We spoke with co-founder and CEO Andrew Symes about the company’s recent $23M fundraise, business model, and strategy for scaling SAFs.
Tell us a bit about your background. How did your experience at BP and as an investor lead you to co-found OXCCU?
I studied chemistry at Oxford, so I've always loved chemistry. Then I left, because I didn't want to do a PhD. I ended up joining BP on the commodity trading team, and got to see how the whole energy system works. It helps now to know what we're up against, in terms of what we have to replace. But ultimately, my mind was always going back to technology and the world of science and innovation. I left trading to work for BP Ventures, investing in startups on behalf of BP. I left to join IP Group, a financial VC which specializes in deeptech university spin-outs—in the UK, mainly—and I fell in love with OXCCU. I met Jane Jin while she was working for the Oxford Patent Office. Then we met Tiancun Xiao, and decided that his work was the most exciting thing we've seen. We both quit our jobs to run it—myself as the CEO and Jane as COO.
Where do things stand when it comes to decarbonizing aviation? Will the future be electrification or SAFs?
I think most people at least agree that for long-haul flights we still need hydrocarbons. And people still are very keen to fly. People have family and friends in different countries and continents, and it's the way that people get around. People want to carry on with that, but they want to remove the climate guilt that they have around the emissions. That's the challenge for everyone: How do we make hydrocarbons so people can keep flying, but without the climate impact?
The first attempt was the first-generation biofuel, the vegetable-oil based fuel. And what's very different now, compared to the early 2000s, is that no one wants to expand that to cover the whole industry because of land use impacts and competition with food. That's really why there's this increased interest now in using CO2 and combining that with hydrogen to make sustainable aviation fuel. This is the next logical step, and the challenge to date has been cost. We're helping get that cost down significantly, because we've got a process that's one step rather than two.
Describe OXCCU’s technology. What differentiates it from other SAF solutions?
Our innovation helps solve the cost issue. We're simplifying a two-step process—most people are doing what we're doing in two steps—into one step. It does that through a breakthrough in catalysis that enables both reactions to happen on the same catalyst surface. So essentially, you get a simplified process, which means a reduction in CapEx to build a plant and a reduction in OpEx, because you've got less byproduct (you're making less of the things that you don't want). You have less inputs in terms of heat and hydrogen especially, which is the most valuable bit. More of that goes into the products that you want.
OXCCU is also developing tech for chemicals and biodegradable plastic products. Are those processes complementary to producing SAFs? Or separate?
Completely different catalysts. Where we see ourselves is as a CO2 catalysis company and reactor design company, rather than the product developer. So we plan to have a range of disparate CO2 catalysts that can make different products—whether you want aviation fuel-like components or you want syngas or methanol or plastics. We plan to have a range of different catalysts that can do that. But there's different catalysts that make the PGA plastics. It's a very different process to the process that makes the jet fuel components.
We're really focusing on the catalysis parts. Rather than being focused on selling the fuel, per se, we plan to license our catalysts and reactor designs. Of course, we need to build plants before people buy them, but the reality is, we will move to a licensing model—similar to companies like Johnson Matthey or Topsoe or UOP Honeywell today. Those types of companies sell to the existing refining industry. They have a range of different catalysts that could do a range of different things to make a range of different end products, rather than being the refiner.

**DATA:**

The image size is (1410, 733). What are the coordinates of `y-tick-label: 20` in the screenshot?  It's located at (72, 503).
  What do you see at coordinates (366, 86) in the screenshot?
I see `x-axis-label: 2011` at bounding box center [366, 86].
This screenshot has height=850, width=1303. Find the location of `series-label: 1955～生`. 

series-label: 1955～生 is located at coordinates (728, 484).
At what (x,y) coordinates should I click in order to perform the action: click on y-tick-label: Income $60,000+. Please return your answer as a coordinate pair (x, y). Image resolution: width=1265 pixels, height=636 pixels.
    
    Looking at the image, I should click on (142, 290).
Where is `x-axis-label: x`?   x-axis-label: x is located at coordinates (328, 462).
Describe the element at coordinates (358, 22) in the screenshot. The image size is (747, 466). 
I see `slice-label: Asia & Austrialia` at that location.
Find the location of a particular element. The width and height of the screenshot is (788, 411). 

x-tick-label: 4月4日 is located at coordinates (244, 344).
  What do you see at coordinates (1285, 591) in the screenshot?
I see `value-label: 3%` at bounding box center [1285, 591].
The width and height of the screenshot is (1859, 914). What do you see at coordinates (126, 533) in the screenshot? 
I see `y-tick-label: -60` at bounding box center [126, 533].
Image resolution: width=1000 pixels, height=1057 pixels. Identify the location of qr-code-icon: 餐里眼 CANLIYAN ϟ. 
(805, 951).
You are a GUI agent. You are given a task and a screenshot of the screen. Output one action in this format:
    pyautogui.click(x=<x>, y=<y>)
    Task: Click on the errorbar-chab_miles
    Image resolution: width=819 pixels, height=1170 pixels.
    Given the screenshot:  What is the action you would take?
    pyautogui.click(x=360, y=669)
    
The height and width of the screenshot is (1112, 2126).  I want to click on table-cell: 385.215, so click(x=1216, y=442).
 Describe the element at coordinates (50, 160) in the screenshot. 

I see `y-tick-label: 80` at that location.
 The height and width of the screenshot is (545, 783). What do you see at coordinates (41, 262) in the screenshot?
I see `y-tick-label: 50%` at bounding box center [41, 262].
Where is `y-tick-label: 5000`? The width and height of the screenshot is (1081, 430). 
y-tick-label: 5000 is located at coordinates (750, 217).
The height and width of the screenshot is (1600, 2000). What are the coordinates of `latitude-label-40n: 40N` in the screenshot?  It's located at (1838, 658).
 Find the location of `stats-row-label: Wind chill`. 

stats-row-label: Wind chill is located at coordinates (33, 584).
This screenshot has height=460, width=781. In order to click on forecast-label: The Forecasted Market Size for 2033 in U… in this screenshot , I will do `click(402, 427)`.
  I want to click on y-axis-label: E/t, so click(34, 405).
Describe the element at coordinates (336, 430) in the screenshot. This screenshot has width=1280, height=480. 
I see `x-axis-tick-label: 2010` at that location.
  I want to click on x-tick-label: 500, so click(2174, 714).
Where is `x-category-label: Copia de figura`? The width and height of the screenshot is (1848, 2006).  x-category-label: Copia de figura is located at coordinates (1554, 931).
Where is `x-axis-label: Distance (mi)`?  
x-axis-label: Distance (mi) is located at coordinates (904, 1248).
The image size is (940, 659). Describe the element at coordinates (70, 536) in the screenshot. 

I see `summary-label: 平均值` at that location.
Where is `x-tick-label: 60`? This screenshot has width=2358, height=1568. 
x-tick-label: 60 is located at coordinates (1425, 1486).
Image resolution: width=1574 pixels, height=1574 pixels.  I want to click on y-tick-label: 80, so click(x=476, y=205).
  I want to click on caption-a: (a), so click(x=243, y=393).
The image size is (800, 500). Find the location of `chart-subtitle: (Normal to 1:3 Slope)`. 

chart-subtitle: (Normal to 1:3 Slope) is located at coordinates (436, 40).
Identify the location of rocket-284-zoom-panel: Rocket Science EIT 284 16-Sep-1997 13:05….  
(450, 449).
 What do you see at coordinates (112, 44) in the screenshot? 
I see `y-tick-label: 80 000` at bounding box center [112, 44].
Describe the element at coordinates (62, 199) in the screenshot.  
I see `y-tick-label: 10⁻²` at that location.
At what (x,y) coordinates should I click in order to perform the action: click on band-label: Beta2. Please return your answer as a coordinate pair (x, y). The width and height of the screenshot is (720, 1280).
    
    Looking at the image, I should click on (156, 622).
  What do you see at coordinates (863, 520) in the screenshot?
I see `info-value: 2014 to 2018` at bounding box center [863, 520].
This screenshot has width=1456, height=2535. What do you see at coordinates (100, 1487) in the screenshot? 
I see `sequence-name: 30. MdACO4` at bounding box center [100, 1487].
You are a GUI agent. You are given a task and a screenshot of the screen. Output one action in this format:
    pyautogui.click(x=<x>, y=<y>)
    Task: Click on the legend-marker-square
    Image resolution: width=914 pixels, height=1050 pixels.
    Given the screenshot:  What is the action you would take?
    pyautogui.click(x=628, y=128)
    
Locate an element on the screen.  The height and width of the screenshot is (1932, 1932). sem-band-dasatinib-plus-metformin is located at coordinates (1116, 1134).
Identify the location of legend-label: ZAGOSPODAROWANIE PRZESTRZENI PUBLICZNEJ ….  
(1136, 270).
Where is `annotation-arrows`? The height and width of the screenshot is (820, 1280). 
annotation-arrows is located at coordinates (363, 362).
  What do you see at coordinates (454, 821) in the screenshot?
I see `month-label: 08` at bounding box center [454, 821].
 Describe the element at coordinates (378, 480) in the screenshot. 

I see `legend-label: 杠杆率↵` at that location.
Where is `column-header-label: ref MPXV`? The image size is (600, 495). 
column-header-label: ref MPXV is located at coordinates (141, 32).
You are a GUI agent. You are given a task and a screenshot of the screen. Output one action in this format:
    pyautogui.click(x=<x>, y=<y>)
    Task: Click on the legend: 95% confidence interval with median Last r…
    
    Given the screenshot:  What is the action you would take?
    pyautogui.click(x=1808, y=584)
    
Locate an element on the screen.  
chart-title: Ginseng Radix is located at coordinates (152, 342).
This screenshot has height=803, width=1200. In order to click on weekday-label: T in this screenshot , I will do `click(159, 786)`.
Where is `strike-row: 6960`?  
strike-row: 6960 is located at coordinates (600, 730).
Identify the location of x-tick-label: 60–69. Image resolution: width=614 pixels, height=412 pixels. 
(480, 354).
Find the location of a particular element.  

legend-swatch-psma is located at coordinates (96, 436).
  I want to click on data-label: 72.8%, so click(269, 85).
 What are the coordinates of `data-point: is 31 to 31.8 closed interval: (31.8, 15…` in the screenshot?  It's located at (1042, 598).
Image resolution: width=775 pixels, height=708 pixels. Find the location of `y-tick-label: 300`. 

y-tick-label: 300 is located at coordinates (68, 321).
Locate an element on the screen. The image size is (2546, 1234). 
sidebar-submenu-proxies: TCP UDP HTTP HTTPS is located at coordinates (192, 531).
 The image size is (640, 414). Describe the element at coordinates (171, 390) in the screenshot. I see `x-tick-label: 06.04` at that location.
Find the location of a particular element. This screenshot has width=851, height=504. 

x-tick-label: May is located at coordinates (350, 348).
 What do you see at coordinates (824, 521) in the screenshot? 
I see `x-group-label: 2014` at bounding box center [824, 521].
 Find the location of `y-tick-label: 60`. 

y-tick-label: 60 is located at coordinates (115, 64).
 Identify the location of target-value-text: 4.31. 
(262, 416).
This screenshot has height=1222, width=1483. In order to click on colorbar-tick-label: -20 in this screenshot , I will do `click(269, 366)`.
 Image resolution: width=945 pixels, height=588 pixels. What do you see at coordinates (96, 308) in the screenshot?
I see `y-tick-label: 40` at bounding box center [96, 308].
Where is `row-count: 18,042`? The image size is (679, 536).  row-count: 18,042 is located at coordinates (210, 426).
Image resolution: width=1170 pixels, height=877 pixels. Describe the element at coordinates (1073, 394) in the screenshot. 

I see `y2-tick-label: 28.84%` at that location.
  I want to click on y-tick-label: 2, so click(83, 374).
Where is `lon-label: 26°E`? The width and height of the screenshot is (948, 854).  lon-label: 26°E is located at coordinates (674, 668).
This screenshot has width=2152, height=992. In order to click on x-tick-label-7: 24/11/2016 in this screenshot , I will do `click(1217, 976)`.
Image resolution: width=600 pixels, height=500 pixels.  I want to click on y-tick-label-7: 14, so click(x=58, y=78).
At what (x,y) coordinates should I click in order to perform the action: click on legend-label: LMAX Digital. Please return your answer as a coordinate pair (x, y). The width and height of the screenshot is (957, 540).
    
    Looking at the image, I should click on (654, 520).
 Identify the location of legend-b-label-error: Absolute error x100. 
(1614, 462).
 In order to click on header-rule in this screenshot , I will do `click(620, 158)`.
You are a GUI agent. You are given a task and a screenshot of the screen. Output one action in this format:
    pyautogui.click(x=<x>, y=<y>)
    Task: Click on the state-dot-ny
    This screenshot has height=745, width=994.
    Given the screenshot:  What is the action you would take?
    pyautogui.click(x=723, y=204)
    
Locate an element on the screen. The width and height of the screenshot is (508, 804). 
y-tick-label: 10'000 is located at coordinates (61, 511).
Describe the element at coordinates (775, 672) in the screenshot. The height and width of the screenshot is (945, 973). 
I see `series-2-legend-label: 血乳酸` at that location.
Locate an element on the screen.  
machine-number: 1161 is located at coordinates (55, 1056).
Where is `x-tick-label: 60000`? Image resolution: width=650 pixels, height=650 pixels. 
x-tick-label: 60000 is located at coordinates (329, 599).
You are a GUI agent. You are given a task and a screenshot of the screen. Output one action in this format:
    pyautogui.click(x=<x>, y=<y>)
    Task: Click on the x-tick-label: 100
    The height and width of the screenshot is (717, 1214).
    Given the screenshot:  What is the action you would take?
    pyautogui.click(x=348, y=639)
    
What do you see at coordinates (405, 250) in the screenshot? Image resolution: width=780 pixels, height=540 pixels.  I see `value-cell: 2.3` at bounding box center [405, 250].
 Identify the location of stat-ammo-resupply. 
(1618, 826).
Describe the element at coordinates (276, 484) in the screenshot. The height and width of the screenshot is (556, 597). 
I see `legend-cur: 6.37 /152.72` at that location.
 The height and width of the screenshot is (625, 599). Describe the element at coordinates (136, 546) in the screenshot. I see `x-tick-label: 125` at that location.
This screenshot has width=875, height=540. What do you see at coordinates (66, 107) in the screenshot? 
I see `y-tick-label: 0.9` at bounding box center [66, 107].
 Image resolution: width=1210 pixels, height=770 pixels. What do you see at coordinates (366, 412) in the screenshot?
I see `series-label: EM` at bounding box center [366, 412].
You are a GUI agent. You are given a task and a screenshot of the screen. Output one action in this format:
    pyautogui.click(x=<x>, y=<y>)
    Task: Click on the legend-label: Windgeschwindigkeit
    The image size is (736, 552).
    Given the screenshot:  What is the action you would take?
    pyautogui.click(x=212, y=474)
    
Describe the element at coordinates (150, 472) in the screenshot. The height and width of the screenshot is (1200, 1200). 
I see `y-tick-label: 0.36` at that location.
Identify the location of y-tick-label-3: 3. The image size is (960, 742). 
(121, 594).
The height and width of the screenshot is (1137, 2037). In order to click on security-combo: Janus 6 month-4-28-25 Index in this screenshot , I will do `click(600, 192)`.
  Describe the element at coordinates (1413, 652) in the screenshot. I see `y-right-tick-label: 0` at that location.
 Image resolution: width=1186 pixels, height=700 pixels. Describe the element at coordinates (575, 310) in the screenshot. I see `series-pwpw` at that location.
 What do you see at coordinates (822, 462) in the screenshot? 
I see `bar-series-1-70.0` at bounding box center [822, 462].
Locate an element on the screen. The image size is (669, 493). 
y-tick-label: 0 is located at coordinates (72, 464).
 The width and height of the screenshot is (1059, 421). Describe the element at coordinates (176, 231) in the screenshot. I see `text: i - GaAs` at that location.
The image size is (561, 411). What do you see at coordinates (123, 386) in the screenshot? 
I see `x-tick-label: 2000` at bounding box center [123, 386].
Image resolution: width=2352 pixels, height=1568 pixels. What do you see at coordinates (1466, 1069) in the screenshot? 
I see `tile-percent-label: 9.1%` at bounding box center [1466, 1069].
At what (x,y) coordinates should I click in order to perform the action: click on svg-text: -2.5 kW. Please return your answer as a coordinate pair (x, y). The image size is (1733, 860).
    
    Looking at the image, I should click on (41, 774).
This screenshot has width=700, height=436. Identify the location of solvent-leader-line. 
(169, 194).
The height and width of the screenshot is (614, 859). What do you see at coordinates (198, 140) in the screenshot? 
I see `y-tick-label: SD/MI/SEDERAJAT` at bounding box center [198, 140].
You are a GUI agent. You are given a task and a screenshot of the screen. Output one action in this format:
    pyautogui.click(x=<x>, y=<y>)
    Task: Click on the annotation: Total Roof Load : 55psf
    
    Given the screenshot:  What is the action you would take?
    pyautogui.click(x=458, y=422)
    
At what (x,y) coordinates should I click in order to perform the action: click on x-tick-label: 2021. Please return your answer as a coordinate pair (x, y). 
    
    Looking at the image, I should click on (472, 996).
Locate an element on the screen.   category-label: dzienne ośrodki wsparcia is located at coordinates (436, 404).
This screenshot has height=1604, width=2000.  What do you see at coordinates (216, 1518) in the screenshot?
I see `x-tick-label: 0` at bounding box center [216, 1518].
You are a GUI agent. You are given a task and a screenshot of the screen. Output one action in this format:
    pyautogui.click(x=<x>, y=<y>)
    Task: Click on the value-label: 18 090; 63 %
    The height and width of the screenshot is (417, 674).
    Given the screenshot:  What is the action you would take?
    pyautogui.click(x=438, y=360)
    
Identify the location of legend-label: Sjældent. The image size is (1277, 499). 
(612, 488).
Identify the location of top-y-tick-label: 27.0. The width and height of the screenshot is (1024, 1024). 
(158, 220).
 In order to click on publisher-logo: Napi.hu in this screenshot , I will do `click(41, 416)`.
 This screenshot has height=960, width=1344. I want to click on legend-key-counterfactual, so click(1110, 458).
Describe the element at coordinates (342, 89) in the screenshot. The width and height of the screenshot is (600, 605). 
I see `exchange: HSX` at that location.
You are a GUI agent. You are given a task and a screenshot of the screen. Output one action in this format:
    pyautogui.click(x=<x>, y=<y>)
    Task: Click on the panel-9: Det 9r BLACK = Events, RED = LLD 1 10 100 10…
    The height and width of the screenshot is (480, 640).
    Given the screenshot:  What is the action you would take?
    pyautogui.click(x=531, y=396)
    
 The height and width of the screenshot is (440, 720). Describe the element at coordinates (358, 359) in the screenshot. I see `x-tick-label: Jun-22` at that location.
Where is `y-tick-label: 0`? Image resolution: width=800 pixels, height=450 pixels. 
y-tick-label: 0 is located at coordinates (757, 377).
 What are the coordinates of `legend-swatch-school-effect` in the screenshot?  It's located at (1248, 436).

**QUESTIONS ON THE MATERIAL:**
a) Answer these questions using the interview about OXCCU:
(i) Which team did Andrew Symes join when he started at BP?
(ii) What two impacts does the interview give as reasons that no one wants to expand vegetable-oil based fuel to cover the whole industry?
(iii) Which companies does the interview name as models for the licensing approach OXCCU plans to move to?
b) Copy the passage of the OXCCU interview word for word, from "We spoke with" to "to co-found OXCCU?".

**COMPLETED EXERCISE:**
a)
(i) The commodity trading team.
(ii) Land use impacts and competition with food.
(iii) Johnson Matthey, Topsoe, and UOP Honeywell.

b)
We spoke with co-founder and CEO Andrew Symes about the company’s recent $23M fundraise, business model, and strategy for scaling SAFs.
Tell us a bit about your background. How did your experience at BP and as an investor lead you to co-found OXCCU?